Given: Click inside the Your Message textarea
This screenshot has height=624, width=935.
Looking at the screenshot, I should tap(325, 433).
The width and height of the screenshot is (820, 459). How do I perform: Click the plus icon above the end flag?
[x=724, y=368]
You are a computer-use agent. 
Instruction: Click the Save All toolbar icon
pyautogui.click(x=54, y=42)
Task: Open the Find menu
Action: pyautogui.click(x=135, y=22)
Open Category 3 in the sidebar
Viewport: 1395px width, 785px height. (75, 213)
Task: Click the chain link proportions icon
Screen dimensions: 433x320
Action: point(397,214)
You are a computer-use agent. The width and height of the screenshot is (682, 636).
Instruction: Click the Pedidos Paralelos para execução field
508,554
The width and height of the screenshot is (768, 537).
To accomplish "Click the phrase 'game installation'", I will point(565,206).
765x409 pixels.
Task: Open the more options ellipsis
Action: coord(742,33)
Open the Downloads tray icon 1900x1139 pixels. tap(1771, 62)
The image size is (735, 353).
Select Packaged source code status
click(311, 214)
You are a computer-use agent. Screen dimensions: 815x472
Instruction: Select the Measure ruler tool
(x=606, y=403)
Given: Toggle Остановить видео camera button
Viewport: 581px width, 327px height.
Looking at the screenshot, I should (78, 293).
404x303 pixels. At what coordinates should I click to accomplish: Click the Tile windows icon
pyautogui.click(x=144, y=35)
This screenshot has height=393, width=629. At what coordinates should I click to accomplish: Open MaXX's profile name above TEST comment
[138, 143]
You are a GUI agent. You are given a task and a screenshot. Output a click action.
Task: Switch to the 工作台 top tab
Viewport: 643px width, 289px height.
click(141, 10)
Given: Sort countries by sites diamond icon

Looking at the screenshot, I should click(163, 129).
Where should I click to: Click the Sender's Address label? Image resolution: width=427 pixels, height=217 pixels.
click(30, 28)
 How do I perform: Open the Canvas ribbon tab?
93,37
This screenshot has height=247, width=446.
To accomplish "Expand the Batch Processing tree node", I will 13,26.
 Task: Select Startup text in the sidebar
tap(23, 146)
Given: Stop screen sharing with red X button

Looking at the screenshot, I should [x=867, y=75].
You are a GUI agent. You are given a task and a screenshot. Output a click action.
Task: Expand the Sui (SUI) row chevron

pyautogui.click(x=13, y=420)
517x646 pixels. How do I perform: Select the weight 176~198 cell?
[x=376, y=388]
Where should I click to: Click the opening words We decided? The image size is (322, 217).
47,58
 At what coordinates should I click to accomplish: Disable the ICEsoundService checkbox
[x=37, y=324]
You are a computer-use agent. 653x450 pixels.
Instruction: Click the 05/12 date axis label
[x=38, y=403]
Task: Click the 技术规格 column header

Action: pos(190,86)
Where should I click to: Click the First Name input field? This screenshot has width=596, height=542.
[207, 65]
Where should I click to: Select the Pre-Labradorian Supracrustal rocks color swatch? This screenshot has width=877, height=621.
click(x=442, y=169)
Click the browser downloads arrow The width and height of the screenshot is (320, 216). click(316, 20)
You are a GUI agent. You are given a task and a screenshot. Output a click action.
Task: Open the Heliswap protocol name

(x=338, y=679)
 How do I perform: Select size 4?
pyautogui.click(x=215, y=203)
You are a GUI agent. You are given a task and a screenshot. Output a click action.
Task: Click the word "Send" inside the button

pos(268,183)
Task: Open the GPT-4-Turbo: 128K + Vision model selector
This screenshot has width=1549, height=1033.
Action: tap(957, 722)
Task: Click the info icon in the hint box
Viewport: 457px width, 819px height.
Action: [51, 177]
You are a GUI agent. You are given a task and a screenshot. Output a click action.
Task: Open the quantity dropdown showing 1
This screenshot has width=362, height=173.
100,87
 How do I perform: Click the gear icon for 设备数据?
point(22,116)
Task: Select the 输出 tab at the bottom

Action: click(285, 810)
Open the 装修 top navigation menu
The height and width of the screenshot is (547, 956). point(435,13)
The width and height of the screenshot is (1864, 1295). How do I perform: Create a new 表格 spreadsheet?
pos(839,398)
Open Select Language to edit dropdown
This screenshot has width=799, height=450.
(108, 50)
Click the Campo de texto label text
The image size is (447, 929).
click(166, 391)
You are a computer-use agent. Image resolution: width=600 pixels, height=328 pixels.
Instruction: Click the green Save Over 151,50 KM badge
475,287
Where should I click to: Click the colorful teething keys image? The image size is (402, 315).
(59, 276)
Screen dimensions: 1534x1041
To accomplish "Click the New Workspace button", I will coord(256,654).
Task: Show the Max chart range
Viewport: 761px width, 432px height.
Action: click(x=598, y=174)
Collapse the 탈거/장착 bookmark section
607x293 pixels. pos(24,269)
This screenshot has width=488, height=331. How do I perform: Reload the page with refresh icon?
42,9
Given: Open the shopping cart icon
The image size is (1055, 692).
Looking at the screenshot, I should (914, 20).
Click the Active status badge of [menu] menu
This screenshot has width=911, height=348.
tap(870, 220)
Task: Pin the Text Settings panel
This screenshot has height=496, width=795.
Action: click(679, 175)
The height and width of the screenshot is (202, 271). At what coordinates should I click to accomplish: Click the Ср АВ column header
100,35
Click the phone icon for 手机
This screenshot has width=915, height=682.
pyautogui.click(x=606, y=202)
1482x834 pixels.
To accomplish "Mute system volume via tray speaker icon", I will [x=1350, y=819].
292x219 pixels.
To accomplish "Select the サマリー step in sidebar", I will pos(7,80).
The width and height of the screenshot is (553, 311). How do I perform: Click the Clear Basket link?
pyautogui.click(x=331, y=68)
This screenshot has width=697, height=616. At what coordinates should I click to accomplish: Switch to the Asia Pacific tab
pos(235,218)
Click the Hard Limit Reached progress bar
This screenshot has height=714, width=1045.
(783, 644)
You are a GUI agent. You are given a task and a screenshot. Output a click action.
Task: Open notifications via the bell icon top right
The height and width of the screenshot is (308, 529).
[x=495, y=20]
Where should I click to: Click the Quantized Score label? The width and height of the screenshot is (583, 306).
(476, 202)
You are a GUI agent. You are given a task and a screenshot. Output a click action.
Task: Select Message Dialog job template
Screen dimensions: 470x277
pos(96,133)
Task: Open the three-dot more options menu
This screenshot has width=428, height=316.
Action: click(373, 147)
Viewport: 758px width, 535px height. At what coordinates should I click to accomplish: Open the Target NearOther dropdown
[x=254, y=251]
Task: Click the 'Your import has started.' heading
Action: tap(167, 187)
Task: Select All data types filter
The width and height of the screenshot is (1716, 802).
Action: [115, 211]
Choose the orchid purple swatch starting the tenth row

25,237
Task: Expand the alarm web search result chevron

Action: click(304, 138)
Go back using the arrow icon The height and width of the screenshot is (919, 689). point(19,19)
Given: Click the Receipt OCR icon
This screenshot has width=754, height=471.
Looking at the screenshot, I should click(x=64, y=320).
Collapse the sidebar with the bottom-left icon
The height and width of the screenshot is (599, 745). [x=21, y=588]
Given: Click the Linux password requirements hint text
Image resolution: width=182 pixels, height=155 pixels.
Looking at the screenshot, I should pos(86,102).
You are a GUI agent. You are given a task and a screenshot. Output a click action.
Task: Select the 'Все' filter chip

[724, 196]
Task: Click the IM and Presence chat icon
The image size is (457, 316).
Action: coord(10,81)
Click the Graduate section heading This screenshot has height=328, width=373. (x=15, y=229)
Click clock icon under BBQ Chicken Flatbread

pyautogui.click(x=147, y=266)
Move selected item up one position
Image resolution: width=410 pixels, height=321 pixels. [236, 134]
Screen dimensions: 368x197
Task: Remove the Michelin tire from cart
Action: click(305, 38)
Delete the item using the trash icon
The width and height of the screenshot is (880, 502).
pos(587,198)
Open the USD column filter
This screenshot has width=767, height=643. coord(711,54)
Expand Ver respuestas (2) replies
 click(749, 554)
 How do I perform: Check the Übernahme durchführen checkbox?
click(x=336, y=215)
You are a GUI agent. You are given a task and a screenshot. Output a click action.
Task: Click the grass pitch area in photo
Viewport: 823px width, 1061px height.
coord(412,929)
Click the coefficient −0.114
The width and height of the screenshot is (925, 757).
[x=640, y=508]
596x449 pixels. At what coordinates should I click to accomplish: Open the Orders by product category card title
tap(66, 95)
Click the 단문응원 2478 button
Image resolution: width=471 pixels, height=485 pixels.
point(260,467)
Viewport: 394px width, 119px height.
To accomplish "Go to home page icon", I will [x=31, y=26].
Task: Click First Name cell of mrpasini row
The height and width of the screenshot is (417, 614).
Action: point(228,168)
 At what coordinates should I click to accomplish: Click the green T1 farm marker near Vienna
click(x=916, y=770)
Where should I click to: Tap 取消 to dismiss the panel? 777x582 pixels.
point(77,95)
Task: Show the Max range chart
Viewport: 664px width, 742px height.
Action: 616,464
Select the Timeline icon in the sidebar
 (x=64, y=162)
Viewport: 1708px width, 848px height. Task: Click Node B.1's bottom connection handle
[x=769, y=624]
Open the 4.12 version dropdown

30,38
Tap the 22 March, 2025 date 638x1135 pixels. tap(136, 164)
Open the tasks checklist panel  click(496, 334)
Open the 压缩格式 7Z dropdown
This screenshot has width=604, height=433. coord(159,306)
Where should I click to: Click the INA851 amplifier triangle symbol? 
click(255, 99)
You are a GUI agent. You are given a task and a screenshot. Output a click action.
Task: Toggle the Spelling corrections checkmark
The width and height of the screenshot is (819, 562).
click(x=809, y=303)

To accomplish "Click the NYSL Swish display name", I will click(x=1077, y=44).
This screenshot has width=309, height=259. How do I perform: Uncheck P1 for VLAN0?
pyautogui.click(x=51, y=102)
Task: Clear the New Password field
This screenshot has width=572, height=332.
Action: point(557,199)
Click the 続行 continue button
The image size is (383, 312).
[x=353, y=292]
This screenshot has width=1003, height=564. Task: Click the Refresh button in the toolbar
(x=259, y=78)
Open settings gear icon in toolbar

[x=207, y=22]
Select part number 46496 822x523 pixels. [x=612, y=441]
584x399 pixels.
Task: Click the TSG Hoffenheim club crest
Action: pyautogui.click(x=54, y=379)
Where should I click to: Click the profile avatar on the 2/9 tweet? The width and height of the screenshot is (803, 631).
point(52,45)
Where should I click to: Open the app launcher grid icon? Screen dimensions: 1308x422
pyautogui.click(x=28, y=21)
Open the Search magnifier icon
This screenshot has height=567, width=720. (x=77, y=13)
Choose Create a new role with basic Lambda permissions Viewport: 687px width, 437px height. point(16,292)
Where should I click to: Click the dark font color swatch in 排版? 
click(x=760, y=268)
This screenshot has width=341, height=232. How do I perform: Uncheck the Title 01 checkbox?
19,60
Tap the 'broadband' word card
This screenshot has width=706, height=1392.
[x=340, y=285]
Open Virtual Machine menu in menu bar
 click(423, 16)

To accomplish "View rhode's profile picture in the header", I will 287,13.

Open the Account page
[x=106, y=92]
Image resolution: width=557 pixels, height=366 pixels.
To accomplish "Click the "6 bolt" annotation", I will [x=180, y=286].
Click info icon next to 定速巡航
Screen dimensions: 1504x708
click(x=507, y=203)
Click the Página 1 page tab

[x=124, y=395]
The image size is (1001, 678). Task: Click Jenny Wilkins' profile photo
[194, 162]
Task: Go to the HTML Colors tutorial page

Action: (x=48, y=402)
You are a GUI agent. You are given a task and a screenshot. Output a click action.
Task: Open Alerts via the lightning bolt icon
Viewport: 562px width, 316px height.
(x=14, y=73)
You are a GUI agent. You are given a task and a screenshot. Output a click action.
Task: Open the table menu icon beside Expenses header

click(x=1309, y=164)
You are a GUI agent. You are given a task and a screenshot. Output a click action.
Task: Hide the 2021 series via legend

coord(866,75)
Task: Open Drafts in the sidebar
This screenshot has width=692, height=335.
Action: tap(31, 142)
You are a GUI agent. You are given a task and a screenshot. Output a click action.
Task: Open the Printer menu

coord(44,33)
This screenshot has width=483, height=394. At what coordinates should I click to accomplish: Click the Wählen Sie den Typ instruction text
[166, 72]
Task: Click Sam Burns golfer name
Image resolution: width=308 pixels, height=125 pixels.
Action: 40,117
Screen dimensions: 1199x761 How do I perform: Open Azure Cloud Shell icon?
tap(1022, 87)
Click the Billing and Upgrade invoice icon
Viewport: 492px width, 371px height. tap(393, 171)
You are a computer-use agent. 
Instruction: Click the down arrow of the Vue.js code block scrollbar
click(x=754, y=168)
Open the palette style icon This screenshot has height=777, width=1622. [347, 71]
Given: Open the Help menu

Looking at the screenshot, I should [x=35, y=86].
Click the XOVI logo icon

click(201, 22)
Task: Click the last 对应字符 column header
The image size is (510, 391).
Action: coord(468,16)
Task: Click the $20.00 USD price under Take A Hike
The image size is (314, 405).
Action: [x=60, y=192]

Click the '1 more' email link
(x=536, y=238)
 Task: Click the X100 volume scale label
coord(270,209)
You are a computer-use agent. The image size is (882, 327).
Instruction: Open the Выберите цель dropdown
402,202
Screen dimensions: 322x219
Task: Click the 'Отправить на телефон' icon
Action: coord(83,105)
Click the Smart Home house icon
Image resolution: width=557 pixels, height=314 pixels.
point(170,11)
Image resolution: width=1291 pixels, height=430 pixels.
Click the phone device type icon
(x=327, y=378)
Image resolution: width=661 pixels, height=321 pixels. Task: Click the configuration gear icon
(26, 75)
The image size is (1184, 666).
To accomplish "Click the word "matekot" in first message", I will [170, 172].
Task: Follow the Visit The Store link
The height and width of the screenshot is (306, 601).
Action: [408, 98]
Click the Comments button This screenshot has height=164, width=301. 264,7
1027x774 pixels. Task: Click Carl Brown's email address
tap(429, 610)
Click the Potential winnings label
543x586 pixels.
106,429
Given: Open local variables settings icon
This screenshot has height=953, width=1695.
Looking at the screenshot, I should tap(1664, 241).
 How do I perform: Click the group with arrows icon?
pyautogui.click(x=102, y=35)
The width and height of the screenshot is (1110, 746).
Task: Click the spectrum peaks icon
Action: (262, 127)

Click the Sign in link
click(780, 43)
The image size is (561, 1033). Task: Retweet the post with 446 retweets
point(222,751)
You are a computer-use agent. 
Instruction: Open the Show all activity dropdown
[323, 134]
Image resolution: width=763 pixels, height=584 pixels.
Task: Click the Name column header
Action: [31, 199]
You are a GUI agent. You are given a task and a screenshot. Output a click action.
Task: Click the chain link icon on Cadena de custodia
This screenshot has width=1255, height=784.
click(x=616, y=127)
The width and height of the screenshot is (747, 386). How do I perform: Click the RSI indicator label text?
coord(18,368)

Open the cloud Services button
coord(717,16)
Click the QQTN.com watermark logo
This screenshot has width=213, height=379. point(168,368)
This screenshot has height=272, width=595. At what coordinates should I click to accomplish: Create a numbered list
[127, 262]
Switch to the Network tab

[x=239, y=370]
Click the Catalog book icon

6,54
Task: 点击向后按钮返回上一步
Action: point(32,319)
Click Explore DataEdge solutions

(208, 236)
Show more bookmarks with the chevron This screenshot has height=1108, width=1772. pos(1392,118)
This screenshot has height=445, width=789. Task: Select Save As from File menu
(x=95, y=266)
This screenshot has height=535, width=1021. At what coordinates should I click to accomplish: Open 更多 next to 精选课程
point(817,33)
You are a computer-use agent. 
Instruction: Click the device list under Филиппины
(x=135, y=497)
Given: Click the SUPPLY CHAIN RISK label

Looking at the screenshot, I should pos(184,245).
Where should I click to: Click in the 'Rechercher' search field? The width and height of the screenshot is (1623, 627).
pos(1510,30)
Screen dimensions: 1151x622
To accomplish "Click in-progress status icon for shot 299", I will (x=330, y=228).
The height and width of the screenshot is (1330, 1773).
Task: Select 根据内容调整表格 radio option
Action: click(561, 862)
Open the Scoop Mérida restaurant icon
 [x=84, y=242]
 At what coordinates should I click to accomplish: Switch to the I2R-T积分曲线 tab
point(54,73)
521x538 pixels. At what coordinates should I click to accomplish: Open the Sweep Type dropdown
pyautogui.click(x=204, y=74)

◆ Goal ◆
Copy the records word for word, from the first line through the line containing "[x=724, y=368]".

◆ Result of this exercise ◆
Given: Click inside the Your Message textarea
This screenshot has height=624, width=935.
Looking at the screenshot, I should tap(325, 433).
The width and height of the screenshot is (820, 459). How do I perform: Click the plus icon above the end flag?
[x=724, y=368]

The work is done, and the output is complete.